March 17, 2020

For prestige

If you won the Caldecott Medal, does that mean your work is good? How about the CBCA Book of the Year? Or, forgetting awards for a minute, how about just being published? Is your work good because a publisher published it? What if it’s published and it doesn’t sell? Still good? What if it only sells like crazy once you’re dead?

Making art for prestige is probably a bad idea. Recognition, which is required for prestige, is something you can’t control. Despite what the guidelines say, there are no actual criteria for recognition. For example, The Caldecott Medal, probably one of the most prestigious awards in the field of picture book illustration, has this as one of their criteria:

“Each book is to be considered as a picture book. The committee is to make its decision primarily on the illustration, but other components of a book are to be considered especially when they make a book less effective as a children’s picture book. Such other components might include the written text, the overall design of the book, etc.”

Yes, that’s right, the no. 1 award for illustration is influenced by the written text and overall design of the book, which, often, is under the control of the publisher, not the illustrator. And I haven’t even mentioned the “Etc” bit which is really a 3-letter way of saying, “Oh, you know, some other stuff.”

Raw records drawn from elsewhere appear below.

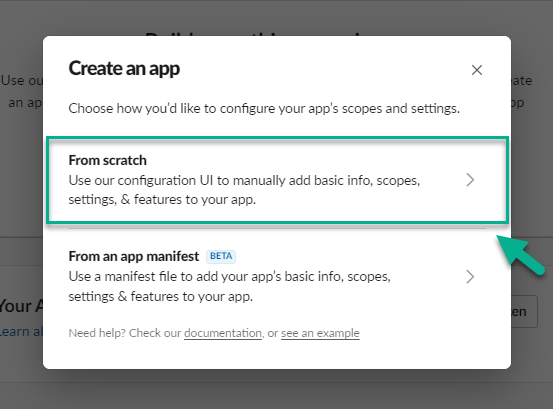
Task: Open the documentation link
Action: (x=223, y=333)
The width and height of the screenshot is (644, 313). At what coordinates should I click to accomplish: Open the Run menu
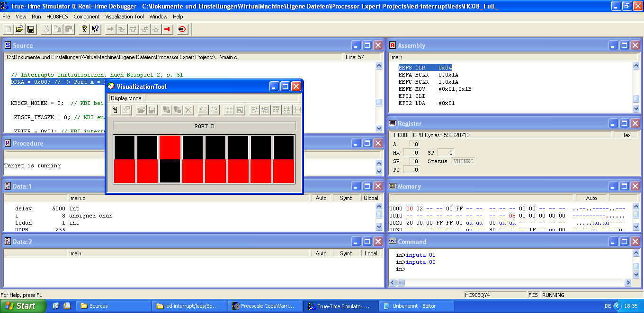36,17
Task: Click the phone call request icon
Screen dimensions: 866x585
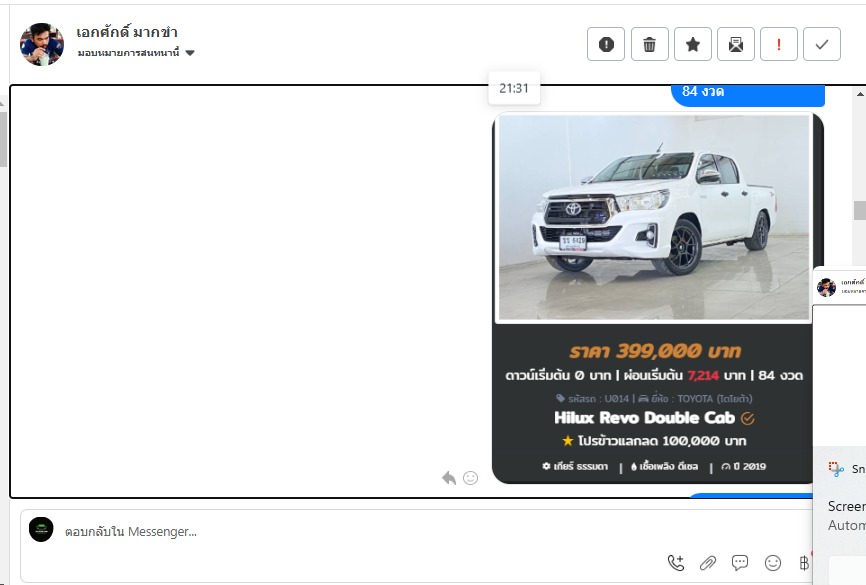Action: (x=676, y=563)
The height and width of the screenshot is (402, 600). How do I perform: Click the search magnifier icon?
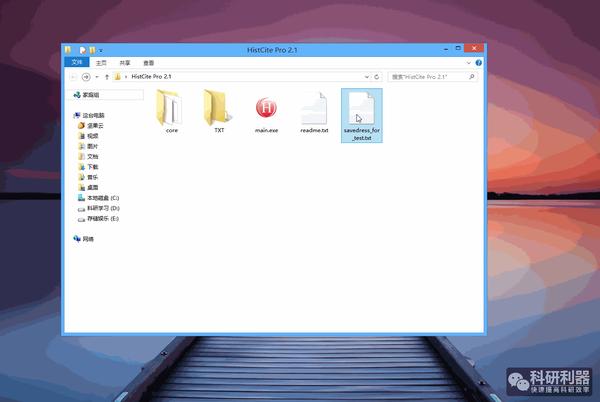pyautogui.click(x=472, y=77)
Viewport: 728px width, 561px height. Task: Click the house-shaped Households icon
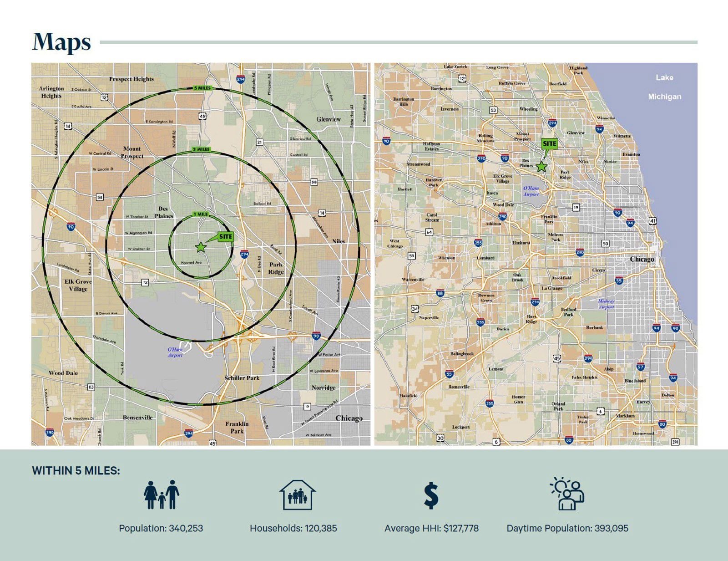(x=297, y=495)

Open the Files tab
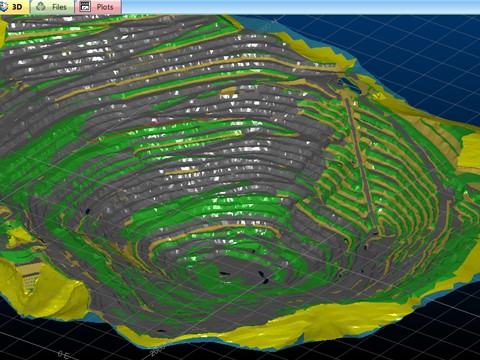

And so if awards are, generally, bogus and out of our control, how do we ever know if our work is any good? Well, that’s probably the wrong question. The right one seems to be “How did it feel when I was making it? Or, does this feel important to me? Did it answer the question I was asking of myself?” Those are the feelings you can control. If you have self-sustaining answers to those sorts of questions, it doesn’t matter whether a publisher says yes, or the judging panel all agree that yours is number one. You know you’re making important work. Work that matters to you.